WHAT THIS TASK INVOLVES:
Transcribe verbatim every line from the line containing "Open the Лидер Пополняй deposit title" to the end of the entries, including both endpoints. Output nothing beyond those lines.

Excerpts from a dataset:
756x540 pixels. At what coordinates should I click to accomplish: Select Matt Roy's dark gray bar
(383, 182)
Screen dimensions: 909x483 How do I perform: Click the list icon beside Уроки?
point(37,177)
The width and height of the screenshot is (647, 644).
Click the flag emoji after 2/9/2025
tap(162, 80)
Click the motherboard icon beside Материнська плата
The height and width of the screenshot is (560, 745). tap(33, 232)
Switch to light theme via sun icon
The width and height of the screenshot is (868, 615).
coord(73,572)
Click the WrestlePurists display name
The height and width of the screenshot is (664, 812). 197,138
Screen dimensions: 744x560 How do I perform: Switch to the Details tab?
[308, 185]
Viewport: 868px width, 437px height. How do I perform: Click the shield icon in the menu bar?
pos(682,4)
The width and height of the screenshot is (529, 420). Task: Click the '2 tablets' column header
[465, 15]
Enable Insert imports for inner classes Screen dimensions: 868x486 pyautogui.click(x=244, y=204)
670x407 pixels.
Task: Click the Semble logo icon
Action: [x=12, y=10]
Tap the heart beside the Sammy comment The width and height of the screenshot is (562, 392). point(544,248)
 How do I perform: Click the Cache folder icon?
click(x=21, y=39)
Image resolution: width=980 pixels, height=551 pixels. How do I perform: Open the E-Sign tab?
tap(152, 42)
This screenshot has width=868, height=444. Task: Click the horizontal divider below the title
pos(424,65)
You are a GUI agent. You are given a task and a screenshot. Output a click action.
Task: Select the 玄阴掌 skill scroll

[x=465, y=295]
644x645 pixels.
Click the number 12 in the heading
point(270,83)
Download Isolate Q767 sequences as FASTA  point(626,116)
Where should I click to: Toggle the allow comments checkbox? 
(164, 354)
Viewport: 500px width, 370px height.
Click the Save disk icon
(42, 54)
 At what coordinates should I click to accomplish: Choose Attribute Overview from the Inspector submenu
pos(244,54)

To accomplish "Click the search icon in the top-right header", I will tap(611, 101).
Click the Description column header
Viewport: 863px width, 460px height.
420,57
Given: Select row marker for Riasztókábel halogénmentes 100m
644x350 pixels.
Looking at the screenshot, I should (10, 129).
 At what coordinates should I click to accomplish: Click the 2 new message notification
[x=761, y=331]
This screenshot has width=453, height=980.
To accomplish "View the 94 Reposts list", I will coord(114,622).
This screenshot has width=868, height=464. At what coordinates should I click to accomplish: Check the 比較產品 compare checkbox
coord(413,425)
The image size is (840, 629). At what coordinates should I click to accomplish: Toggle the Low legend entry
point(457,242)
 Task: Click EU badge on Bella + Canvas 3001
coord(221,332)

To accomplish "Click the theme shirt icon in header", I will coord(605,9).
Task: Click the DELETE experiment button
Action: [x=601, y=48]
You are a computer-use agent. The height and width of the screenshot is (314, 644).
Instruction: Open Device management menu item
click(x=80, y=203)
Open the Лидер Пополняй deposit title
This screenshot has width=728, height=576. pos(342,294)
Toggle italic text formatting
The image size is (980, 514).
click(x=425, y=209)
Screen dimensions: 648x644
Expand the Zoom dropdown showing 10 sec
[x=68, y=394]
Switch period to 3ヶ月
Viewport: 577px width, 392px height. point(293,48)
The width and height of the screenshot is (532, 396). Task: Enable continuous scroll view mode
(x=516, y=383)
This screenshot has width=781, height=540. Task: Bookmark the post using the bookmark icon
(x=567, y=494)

RESPONSE TO THIS TASK:
Open the Лидер Пополняй deposit title
This screenshot has width=728, height=576. pos(342,294)
Toggle italic text formatting
The image size is (980, 514).
click(x=425, y=209)
Screen dimensions: 648x644
Expand the Zoom dropdown showing 10 sec
[x=68, y=394]
Switch period to 3ヶ月
Viewport: 577px width, 392px height. point(293,48)
The width and height of the screenshot is (532, 396). Task: Enable continuous scroll view mode
(x=516, y=383)
This screenshot has width=781, height=540. Task: Bookmark the post using the bookmark icon
(x=567, y=494)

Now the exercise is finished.